- Awarded: 2017
- Award Type: Research
- Award #: 514519
Myt1-like (Myt1l) is a zinc finger transcription factor that has a unique expression pattern: it is both highly specific for and is expressed in virtually all neurons. Marius Wernig and Thomas Südhof found that Myt1l is one of three powerful factors that are able to directly reprogram fibroblasts to functional neurons1. Recently, the human MYT1L gene was found to be mutated in families with autism spectrum disorder and other neurodevelopmental disorders. Despite its importance for these conditions, little is known about Myt1l’s function, and no mouse knock-out model has been reported to date. To better characterize Myt1, Wernig and Südhof have begun to investigate its molecular role during in vitro reprogramming.
Wernig and Südhof have found that Myt1l acts primarily as a transcriptional repressor in reprogramming and silencing fibroblast genes together with multiple members of the Notch pathway. Chromatin-immunoprecipitation followed by ChIP-sequencing (ChIP-Seq) showed that Myt1l binds mostly non-neuronal genes and that its binding pattern is similar in fibroblasts and neurons, despite their vastly different transcriptome. Assessment of nucleosomal positioning revealed that Myt1l targets are in accessible chromatin in fibroblasts. They now propose to investigate whether Myt1l blocks the Notch pathway during normal neurogenesis.

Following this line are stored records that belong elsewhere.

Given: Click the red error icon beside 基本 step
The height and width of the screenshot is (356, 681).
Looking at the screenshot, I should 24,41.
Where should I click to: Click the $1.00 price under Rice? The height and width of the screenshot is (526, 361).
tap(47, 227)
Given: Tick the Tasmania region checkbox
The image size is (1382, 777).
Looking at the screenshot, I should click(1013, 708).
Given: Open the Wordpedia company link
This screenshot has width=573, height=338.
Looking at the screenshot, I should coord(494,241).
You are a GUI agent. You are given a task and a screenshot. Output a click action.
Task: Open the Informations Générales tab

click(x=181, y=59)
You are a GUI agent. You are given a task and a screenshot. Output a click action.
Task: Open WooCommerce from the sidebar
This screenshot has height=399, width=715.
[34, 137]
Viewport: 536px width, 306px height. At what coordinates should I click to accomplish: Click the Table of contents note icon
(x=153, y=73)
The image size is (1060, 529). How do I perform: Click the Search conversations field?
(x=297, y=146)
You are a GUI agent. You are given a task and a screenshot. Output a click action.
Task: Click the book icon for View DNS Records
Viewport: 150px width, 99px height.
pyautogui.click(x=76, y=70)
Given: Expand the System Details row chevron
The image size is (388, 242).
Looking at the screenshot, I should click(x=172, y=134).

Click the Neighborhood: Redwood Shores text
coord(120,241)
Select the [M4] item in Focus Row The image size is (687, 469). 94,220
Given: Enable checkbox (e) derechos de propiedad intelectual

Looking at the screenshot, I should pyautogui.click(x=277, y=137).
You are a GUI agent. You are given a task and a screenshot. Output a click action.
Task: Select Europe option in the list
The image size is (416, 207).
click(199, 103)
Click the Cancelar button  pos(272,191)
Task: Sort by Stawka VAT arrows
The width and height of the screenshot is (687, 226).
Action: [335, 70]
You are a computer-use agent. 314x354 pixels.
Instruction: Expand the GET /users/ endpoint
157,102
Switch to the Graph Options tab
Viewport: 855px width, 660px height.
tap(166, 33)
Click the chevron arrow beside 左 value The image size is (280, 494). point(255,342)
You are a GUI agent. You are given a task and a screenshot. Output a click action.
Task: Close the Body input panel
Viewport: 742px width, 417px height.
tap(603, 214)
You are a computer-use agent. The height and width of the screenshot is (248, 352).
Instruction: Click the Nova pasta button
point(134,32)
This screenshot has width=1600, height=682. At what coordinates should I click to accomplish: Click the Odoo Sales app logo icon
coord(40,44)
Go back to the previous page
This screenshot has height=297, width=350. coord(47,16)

It is well established that the Notch pathway is activated by Delta in neighboring cells to block neuronal differentiation, nicely explaining how the progenitor cell pool is maintained. However, it is completely unclear how the differentiating cells themselves can escape Notch activation. The hypothesized transcriptional silencing of downstream Notch effectors by Myt1l as suggested by ChIP-Seq would provide a simple molecular solution for this conundrum. Wernig and Südhof then plan to follow up their observation that Myt1l represses the fibroblast program during neuronal reprogramming and binds many non-neuronal genes by ChIP-Seq in neurons. To this end, they will test whether Myt1l plays a role in maintaining neuronal identity by suppressing many non-neuronal fates. If this hypothesis were to be confirmed, Myt1l would have the exact opposite function of the repressor REST, which is known to suppress the neuronal lineage in many non-neuronal cells.